I absolutely loathe it when runners preach about running like it’s the only way to lose weight. As if anyone who doesn’t run or doesn’t prefer running gets less of a workout. Jump in a pool and try swimming for an hour and then see if you have the nerve to say I’m lazy.
I had to buy some clothes for some upcoming things and I’m currently too big in the middle for most regular sizes but I’m way too small for the plus sizes at all of the stores I went to today. One woman working at a store said, “yeah going from a size six to a size four was a big change. I know what you mean.”
Weight Loss Post
Basically, I’ve been at the same stupid plateau for a few months now. I am starting to get over it and heading back in the right direction. I am not giving up because I am so sick of this stupid disease trying to get in the way. I know it’s going to give me trouble, that’s what it’s been doing lately, but I deserve to be as healthy as I can be.
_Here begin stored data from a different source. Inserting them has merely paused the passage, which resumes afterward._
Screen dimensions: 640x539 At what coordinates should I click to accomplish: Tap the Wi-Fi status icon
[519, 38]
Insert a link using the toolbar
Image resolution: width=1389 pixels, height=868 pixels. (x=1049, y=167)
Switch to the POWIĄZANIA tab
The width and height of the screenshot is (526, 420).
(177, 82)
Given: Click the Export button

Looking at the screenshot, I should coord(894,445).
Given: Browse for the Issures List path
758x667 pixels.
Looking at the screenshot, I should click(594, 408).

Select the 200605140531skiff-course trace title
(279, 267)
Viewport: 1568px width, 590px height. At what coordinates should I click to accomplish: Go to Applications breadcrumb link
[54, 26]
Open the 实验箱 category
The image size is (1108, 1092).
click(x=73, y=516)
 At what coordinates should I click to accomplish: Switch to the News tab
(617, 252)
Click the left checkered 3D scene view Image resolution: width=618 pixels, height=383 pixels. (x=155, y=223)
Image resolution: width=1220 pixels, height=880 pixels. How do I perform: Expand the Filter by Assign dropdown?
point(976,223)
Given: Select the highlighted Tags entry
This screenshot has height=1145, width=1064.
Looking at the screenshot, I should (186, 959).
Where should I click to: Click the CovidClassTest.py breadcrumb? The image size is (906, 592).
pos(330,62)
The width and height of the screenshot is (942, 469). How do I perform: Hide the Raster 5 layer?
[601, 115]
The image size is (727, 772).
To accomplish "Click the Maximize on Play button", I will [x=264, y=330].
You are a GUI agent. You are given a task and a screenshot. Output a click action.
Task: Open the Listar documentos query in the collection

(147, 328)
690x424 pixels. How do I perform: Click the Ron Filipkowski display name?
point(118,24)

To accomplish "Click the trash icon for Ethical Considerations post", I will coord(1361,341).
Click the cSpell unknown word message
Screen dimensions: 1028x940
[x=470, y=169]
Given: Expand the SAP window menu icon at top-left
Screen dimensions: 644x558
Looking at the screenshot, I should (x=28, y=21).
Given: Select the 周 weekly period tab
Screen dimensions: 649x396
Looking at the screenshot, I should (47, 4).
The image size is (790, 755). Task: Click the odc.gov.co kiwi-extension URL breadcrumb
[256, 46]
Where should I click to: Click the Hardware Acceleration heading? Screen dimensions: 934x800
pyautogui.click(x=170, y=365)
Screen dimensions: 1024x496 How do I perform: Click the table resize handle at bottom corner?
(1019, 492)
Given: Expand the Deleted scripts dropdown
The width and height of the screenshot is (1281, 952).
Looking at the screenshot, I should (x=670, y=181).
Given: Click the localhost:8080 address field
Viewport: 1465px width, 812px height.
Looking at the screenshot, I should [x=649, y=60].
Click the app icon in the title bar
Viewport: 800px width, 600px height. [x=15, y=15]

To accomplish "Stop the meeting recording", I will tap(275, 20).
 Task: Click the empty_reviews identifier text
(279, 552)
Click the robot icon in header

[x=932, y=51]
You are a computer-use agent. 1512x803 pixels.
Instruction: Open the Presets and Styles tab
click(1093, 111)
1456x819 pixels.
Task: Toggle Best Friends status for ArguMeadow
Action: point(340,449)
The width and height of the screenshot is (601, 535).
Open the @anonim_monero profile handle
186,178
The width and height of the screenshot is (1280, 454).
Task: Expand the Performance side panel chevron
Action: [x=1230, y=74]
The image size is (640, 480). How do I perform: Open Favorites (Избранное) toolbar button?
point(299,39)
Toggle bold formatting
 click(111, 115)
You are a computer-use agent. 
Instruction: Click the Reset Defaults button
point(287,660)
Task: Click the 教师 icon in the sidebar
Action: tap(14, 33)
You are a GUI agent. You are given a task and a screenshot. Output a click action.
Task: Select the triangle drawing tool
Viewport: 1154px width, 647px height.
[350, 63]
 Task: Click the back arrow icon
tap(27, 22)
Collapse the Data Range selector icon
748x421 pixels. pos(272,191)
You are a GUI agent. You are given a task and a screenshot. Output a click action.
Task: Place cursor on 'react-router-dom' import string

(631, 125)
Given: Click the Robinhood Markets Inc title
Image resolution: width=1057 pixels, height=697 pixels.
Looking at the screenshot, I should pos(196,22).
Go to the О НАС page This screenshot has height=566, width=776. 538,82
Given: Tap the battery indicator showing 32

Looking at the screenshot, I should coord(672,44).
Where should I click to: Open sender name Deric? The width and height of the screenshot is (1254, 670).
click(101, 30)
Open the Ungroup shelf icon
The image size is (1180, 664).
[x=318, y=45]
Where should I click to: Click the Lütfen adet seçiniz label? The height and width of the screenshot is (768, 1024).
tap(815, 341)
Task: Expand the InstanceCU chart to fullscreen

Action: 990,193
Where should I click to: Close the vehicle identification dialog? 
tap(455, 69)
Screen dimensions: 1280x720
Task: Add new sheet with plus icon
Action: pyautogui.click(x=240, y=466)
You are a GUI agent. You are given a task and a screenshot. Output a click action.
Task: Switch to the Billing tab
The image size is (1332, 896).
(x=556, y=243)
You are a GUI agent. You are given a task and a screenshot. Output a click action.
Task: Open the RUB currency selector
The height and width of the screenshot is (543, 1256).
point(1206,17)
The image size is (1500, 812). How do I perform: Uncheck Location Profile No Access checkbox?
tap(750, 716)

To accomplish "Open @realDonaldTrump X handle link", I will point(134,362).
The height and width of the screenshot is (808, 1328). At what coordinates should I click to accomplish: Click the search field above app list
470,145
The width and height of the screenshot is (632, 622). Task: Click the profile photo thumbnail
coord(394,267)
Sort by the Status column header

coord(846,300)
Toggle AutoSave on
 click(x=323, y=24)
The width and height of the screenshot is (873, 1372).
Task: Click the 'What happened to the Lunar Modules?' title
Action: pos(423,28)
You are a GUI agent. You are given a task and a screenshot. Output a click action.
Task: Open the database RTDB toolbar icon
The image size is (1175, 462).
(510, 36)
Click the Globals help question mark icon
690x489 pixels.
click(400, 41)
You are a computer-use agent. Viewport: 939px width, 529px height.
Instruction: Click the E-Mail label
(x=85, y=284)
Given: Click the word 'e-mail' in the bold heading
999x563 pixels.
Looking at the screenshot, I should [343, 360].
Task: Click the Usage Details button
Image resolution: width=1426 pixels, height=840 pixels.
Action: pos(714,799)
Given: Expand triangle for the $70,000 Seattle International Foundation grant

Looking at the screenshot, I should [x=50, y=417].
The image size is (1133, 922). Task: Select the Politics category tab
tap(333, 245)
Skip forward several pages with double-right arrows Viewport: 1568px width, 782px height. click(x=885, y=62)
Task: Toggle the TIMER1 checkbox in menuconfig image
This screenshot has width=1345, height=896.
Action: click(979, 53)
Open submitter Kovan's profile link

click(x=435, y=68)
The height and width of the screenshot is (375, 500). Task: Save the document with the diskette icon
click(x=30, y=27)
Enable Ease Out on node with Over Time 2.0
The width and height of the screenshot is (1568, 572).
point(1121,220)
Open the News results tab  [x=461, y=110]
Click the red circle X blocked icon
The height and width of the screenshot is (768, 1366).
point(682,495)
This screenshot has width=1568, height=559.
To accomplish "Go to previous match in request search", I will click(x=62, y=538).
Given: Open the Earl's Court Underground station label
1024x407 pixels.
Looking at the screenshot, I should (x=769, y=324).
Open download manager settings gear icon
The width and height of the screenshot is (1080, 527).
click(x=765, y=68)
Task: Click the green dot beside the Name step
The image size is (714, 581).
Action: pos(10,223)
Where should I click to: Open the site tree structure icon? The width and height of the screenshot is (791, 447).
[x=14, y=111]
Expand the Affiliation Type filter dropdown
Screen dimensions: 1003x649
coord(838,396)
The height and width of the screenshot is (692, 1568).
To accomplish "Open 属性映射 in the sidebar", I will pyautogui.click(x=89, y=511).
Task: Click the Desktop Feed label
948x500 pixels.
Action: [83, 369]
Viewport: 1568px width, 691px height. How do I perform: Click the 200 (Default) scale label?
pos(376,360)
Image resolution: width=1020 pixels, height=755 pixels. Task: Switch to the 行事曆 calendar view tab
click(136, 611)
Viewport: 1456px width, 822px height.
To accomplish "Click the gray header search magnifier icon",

My parents own this $2,000 exercise bike
and I’m the only one who uses it. I’m only around a few times a year but I never seen anyone else on the bike. It used to be in demand by everyone the first year or so that they had it. Now it just sits, barely used and sad. I just managed to cover it in sweat and make it feel loved. If I could take it home with me and had a place to keep it, I would do so in a heartbeat.
I am feeling so fat and bloated. My weight has just been up and down and up and down with no explanation as to why. I’m on target with everything and I’ve been taking my meds. I tried changing things up and that made it worse. I tried sticking to a more normal routine and that didn’t change anything. My doctor basically told me I just have to wait. I’ve been in this position since March. Fuck waiting. I’m so pissed and I feel so physically ill and incapable of functioning.
I am starting to hate that other people in the family are losing weight.
Not because it’s not healthy, but because they really don’t get my struggle. I’ve hit a major plateau and my medication is messed up right now. I’m on the straight and narrow, eating right and keeping up with my exercise, even on painful days. Two days ago we went out to dinner with hubby’s family and everyone was talking about losing weight and how much weight everyone else had lost but me. Then my grandmother-in-law goes, “are you still trying to lose weight too or have you given up”. Why would you say something like that to anyone? Why?! It’s just been bothering me a lot. All everyone else has had to do is just watch what they eat and only a couple have added exercise. Meanwhile I am dealing with a barely there metabolism, have been very cold recently because of it and can’t even regulate my body temperature let alone lose weight. I’m not giving up, but this is taking more time than I would like it to. And yes, I’m impatient! I’ve been overweight for far too long now and was doing so well. I want to reach my goals like anyone else, I have to work harder than most people to reach them and I greatly resent the fact that people think I’ve given up just because I’m still at about the same weight that I was in March. You don’t want me to get started on their eating habits either. They talk about sweet potatoes like they are some new food and still eat Snicker’s salad like it’s an actual salad.